* _Reading text_:
....................
Re Toby’s last point – there are a few states in India which actually do impose penalties for unreasonable delay in responding to requests, although these provisions to date are still under-utilised.
[Charmaine Rodriguez, Commonwealth Human Rights Initiative, India] |
Wednesday, February 9, 2005 at 8:36 a.m.
In Canadian law there is no explicit mention of deemed refusals. However it is understood that a failure to respond within the statutory deadline constitutes a violation of the law and permits a complaint to the Information Commissioner. Indeed most complaints are about deemed refusals. I’m not sure how you could proscribe deemed refusals without eliminating the right to information itself.
Alasdair [Roberts, Campbell Institute, Maxwell School of Public Affairs, Syracuse University] |
Wednesday, February 9, 2005 at 9:42 a.m.
....................
* _Extracted material_:
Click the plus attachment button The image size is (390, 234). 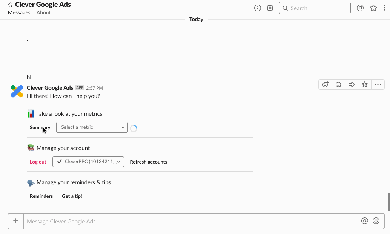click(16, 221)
....................
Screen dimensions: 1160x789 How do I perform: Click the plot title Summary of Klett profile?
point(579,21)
....................
* _Complete the following_:
1) Answer from the discussion text:
(a) In which country do some states impose penalties for unreasonable delay in responding to requests?
(b) Under Canadian law, to whom may a complaint be made when there is no response within the statutory deadline?
(c) What are most complaints about?
2) Extract from the discussion text the part that opens with the words containing "Re Toby’s last" and closes with "are still under-utilised.".
3) Which people does the discussion text mention by name?
Rely only on the discussion text.

* _Responses per task_:
1)
(a) India
(b) The Information Commissioner
(c) Deemed refusals

2)
Re Toby’s last point – there are a few states in India which actually do impose penalties for unreasonable delay in responding to requests, although these provisions to date are still under-utilised.

3)
Toby
Charmaine Rodriguez
Alasdair Roberts